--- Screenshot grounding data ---
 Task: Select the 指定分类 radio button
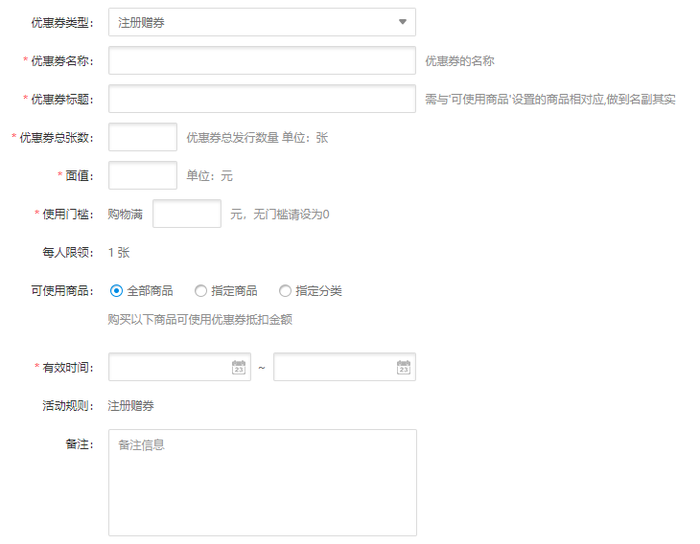click(285, 291)
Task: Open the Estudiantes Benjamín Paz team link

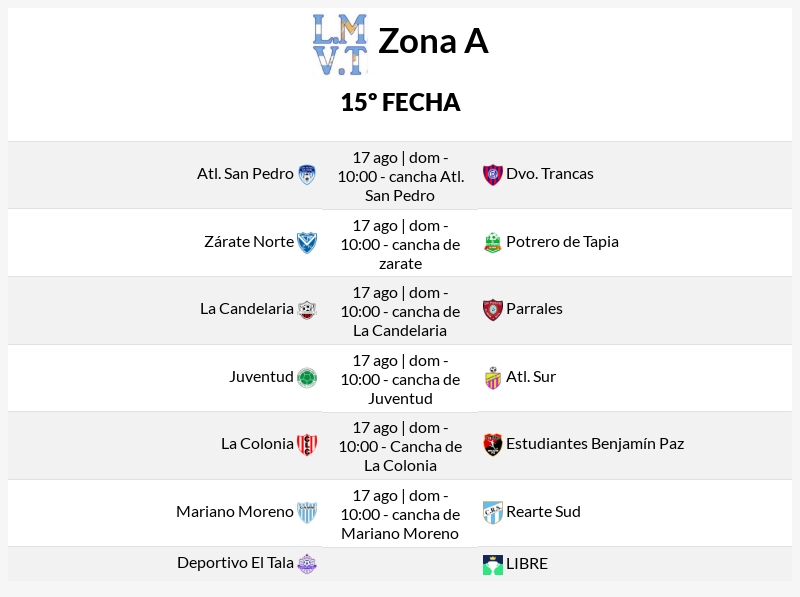Action: point(595,444)
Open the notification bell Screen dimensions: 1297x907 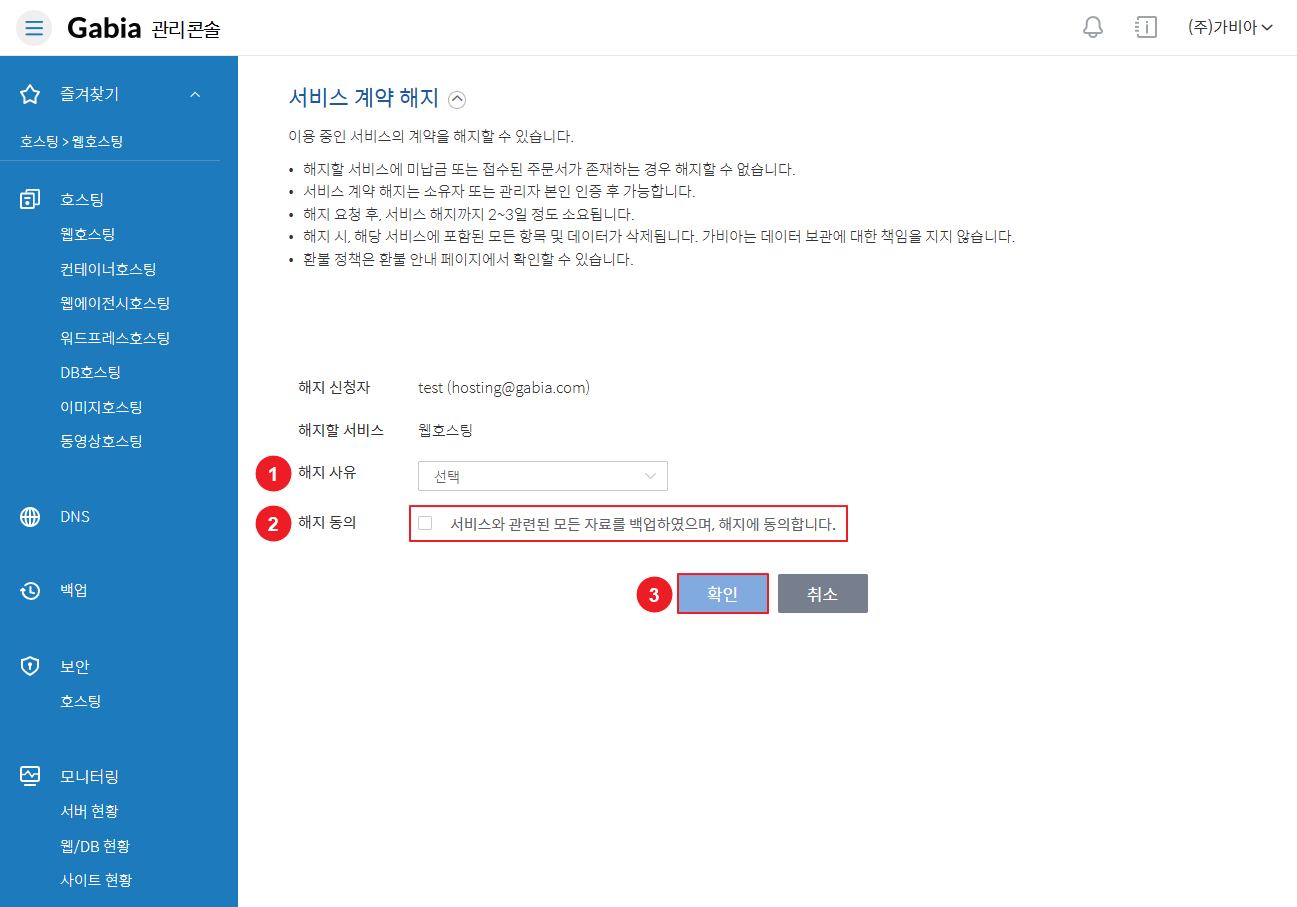[1093, 27]
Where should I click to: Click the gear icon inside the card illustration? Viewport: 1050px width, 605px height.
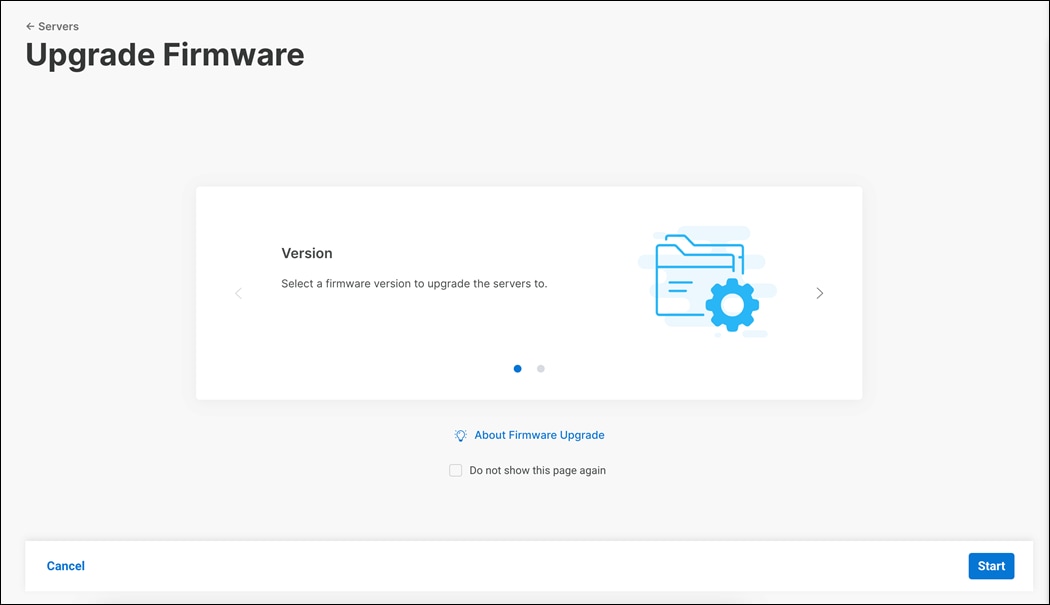click(x=733, y=303)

--- WHAT THE TASK REQUIRES ---
What is needed is an exact transcription of the lines from the one containing "Where should I" through the last line of the records above, both included, with no pictures.

--- RESPONSE TO THIS TASK ---
Where should I click to: Click the gear icon inside the card illustration? Viewport: 1050px width, 605px height.
click(x=733, y=303)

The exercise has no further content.